We take the responsibility of communicating our beliefs by linking this page and highlighting what we think is appropriate.
ACKNOWLEDGE THE PAST
- Tantric rope bondage shares much of the technique and mindset of Japanese rope bondage of Shibari and Kinbaku. The attention to ritual, presence, and the relationship established between people tying – this can best be expressed as Kokoro meaning ‘heart’ in Japanese.
- We also acknowledge that the history of our bondage is not a sacred art-form of the samurai neither an old tantric ritual. It was developed as a Japanese underground movement in the 1940ths with a strong connection to the pornographic magazine Kitan Club and the red light district of Kabukichō.
- The neo-tantric approach to rope bondage was first established in Scandinavia by Andy Buru in 2010.

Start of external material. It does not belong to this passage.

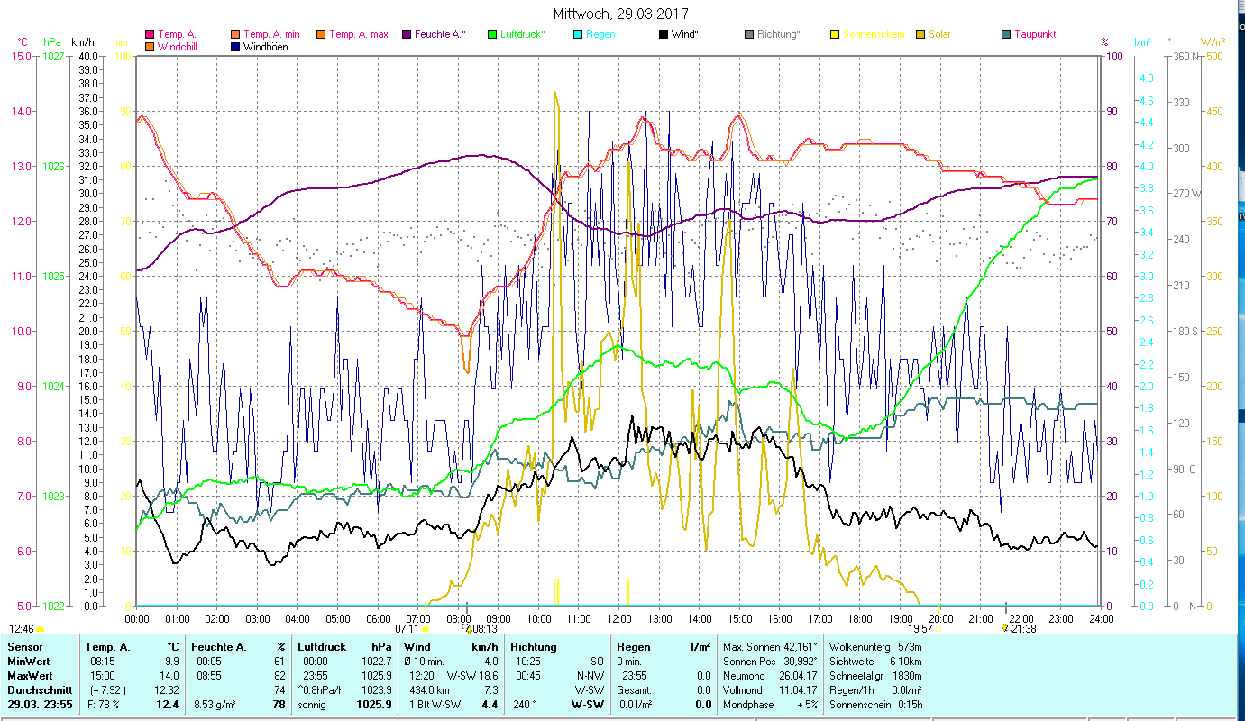
Task: Select the Solar legend label
Action: tap(938, 35)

ACKNOWLEDGE THE PERSONAL JOURNEY
- Our practice is best learnt by doing. We avoid a black-or-white mentality or dogmatic truth about rope bondage. Presence is our best guide.

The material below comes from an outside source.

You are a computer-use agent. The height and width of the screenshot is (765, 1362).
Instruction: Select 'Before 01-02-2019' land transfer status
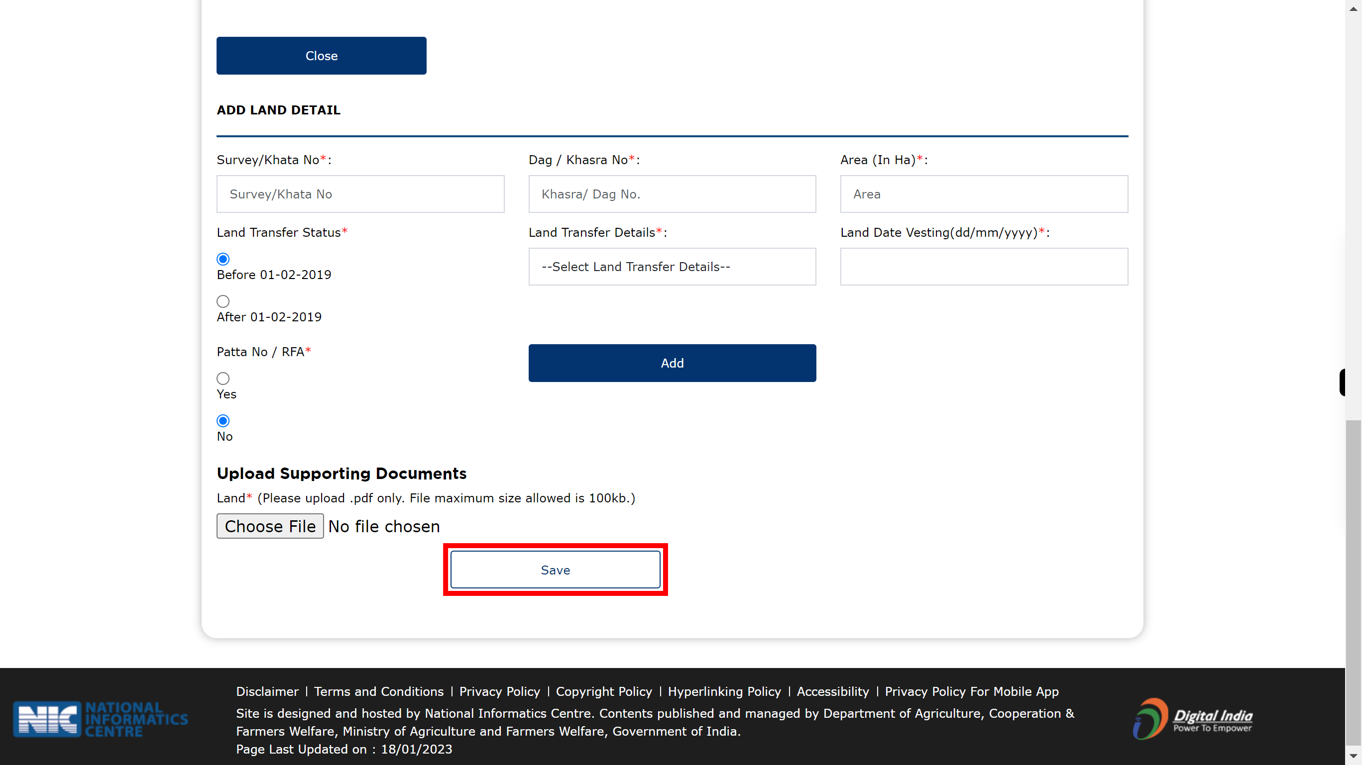pyautogui.click(x=223, y=259)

- Dedication over time is the key to success. Practicing once a week is only enough to maintain, two or more times is needed to grow.
- We don’t have any mythological explanation, our skills are not “a transmission” or god-given – nor is it scientifically proven in the universities. Therefore our practice is best described as personal journey.
ACKNOWLEDGE THE SHADOW SIDES
- We understand that our bondage might be a taboo in normative society, and we aspire to change that.
- We consciously allow our bondage to include all emotions and their expression. It may be loving and caretaking, or painful and shameful, or sexual and hedonistic.
- What may be traumatizing and pathological for one person may be healing and transformative for another.
- We empower people to express their boundaries and support them in avoiding disassociation, spiritual by-pass and peer pressure from society.
ACKNOWLEDGE THE POWER GAME
- We use the polarity between the person tying and the person being tied to make our bondage powerful and transformative. We understand the paradox between dominating and holding space, and between submitting and surrendering.
- Establishing a precise frame is mandatory for stepping in and out of the power game. This is done by both the person tying and the one being tied.
- We acknowledge that even if the power game is only a game, and the intention is clearly defined, the results still echoes into the rest of our lives.
ACKNOWLEDGE THE THERAPEUTIC RELATIONSHIP
- Acknowledge that a therapeutic setting is different than a personal play.
- Any domination must be an act of service, and therefore the person tying is ultimately only hold space, rather than focusing on their own gain.
- We avoid turning a therapeutic relationship into a private one, by, for example, dating clients.